Per approfondire aspetti noti e meno noti della sua biografia, attraverso stralci di lettere scritte dallo scienziato e testimonianze di amici e colleghi che l’hanno conosciuto, è possibile visitare in questi giorni  e fino al 29 marzo 2018 la mostra La prima carità al malato è la scienza. Giancarlo Rastelli: un cardiochirurgo appassionato all'uomo, allestita nella biblioteca dell’Istituto di Anatomia patologica e organizzata da Rita Andreuzza, Giacomo Federici e Maria Pajola, tre studenti di Medicina dell’università di Padova, con il contributo del dipartimento di Scienze cardiologiche toraciche e vascolari. “Quello che ci ha colpito di questo medico – racconta Rita – è stato non solo l’aspetto scientifico, ma la grande umanità”. E proprio la profonda umanità, la fede e l’atteggiamento di carità verso il malato sono alcuni dei tratti di Rastelli che hanno spinto la Santa Sede a concedere il nulla osta per l’avvio della causa di beatificazione.

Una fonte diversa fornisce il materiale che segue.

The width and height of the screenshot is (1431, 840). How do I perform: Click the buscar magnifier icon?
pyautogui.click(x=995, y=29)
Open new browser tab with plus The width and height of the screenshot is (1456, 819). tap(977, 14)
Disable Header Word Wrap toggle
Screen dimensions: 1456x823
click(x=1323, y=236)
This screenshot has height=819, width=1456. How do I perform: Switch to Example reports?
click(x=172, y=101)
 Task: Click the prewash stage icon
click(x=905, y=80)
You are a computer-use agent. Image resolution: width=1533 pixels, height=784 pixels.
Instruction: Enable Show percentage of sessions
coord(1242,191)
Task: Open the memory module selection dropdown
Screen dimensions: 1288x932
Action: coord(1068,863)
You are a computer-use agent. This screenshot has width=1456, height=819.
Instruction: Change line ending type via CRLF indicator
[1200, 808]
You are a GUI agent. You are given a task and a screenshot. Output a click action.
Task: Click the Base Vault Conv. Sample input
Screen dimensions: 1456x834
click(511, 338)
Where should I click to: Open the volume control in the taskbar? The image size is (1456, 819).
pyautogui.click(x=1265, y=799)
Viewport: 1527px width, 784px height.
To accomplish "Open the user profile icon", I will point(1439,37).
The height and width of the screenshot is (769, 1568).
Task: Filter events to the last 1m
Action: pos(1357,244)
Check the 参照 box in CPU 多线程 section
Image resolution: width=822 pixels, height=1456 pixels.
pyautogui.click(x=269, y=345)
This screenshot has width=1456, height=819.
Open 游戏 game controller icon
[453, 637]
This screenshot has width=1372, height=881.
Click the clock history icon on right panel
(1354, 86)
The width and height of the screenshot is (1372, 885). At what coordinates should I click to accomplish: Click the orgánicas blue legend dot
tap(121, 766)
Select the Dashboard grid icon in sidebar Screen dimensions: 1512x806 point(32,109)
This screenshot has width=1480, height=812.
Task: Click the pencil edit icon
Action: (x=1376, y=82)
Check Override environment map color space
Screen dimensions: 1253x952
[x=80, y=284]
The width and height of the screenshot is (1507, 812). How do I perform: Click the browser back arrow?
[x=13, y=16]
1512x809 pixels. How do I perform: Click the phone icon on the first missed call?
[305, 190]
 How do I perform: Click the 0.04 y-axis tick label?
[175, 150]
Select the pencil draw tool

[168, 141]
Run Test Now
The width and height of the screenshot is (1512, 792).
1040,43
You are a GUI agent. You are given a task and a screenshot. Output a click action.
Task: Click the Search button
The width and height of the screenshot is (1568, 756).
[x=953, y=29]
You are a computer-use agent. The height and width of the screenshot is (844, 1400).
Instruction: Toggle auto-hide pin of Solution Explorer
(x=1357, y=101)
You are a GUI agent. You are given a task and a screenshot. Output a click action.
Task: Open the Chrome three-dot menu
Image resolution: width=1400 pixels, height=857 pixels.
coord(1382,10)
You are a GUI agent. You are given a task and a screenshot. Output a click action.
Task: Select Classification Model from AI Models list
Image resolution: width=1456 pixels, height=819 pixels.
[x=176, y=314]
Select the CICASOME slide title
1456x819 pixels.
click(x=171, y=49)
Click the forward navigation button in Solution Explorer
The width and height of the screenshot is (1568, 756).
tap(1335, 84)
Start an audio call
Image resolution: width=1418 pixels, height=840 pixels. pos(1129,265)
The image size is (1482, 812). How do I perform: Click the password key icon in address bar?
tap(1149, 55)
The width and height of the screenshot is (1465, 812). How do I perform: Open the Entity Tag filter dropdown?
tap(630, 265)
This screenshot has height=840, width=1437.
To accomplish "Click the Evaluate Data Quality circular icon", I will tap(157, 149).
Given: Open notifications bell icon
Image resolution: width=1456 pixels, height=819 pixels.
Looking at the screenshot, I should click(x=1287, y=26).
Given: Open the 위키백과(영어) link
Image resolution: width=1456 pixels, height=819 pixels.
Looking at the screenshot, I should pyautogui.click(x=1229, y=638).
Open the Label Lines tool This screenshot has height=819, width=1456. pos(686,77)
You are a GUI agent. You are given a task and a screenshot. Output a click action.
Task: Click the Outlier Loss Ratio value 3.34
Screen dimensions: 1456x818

L’esposizione è già stata allestita a Monza, a Parma, a Bologna e a Roma sempre su iniziativa di studenti universitari. A Padova sono stati coinvolti circa 30 studenti che durante la mostra si alterneranno per rispondere alle curiosità dei visitatori. Sarà invece Antonella Rastelli a soffermarsi, la sera del 27 marzo, sugli aspetti più intimi della vita del padre. E sempre a Rastelli è dedicato quest’anno il 37oCorso di aggiornamento in Cardiologia pediatrica, che prevede un’intera sessione dedicata al celebre cardiochirurgo.